During Total War: Warhammer’s development, our programmers have dedicated more time to engine optimization than any other Total War game. The ultimate aim of this work is to utilise your PC’s resources more effectively, and balance those countless calculations the game performs at any given moment more evenly across CPU cores, while figuring out which tasks we can hand off to the GPU to execute. The net result is improved framerates across the spectrum of PC configurations.
We’re pleased to confirm that Total War: WARHAMMER will also be DX12 compatible, and our graphics team has been working in close concert with AMD’s engineers on the implementation. This will be patched in a little after the game launches, but we’re really happy with the DX12 performance we’re seeing so far, so watch this space!
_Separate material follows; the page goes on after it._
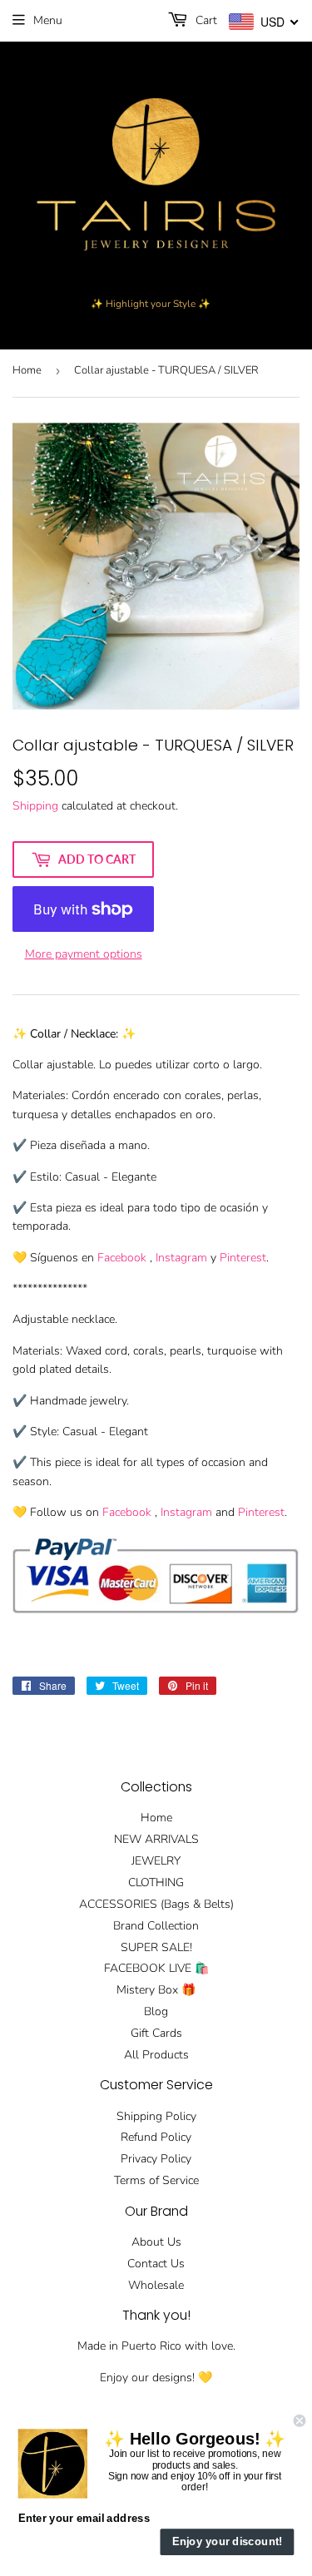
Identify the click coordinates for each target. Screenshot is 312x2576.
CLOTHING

In non-DX12 news, our graphics team has spent considerable time on engine optimisations and there’s lots of good news in this regard, so let’s talk about specific engine optimisations which benefit everyone.
Total War has traditionally been quite CPU-bound, with the game-draw and graphics render processes both running on the same CPU thread. Over time, as the engine has evolved and become more demanding, this has become an increasingly important bottleneck for us. During the course of TWWH’s development, we’ve spent time separating these so they now run independently on their own threads. We’ve also optimized our task-system to have better multi-threading performance across the board.
In GPU terms, we’ve shifted our particle simulation pipeline from the pixel shader to the compute shader, which is a more efficient use of the GPU’s time. In fact we’ve done this with several parts of the rendering pipeline, further utilizing the GPU and letting the CPU focus on everything else it has to do.
Long story short: all of this means we’re using the CPU and the GPU more efficiently. TW: Warhammer takes better advantage of multicore CPUs, balancing the load across the cores so that no single core is maxed out and limiting framerates while others sit idle.
We’ve also switched up the Total War engine from 32 to 64-bit. While this brings no tangible performance benefits, we no longer have the 32-bit restriction of a maximum of 2GB of memory devoted to processes. The upshot is we can basically cram a greater variety of models, animations and textures into battles. One neat side benefit though is that it’s brought a reduction in end-turn times. Coupled with further optimisation we’ve done on the AI’s decision-making, this means you’ll enjoy quite noticeably reduced end-turn rounds while all the AI factions take their turns.
In the anti-aliasing department, we have morphological anti-aliasing (MLAA) and multi-sample anti-aliasing (MSAA x2, x4 and x8) as our AA options. While MLAA is a post-process effect, MSAA renders the same pixels in the scene multiple times, making it the most computationally expensive form of AA, and it therefore hits the framerate hardest. As you probably know, your typical Total War scene draws a hell of a lot of edges to smooth!
We’ve put time aside to optimize our MSAA implementation so that it runs computations in a smarter, more selective way. It doesn’t blanket multi-sample every part of every pixel now – it looks for pixel-edges and only multi-samples those. The upshot is nice smooth edges at a reduced GPU cost than before, and therefore a lower impact on your framerate. It’ll still have an impact of course; just less of an impact than in previous Total War titles.
It all adds up to a smoother-running Total War game, and we’re pretty confident you’ll feel that when you get your hands on it.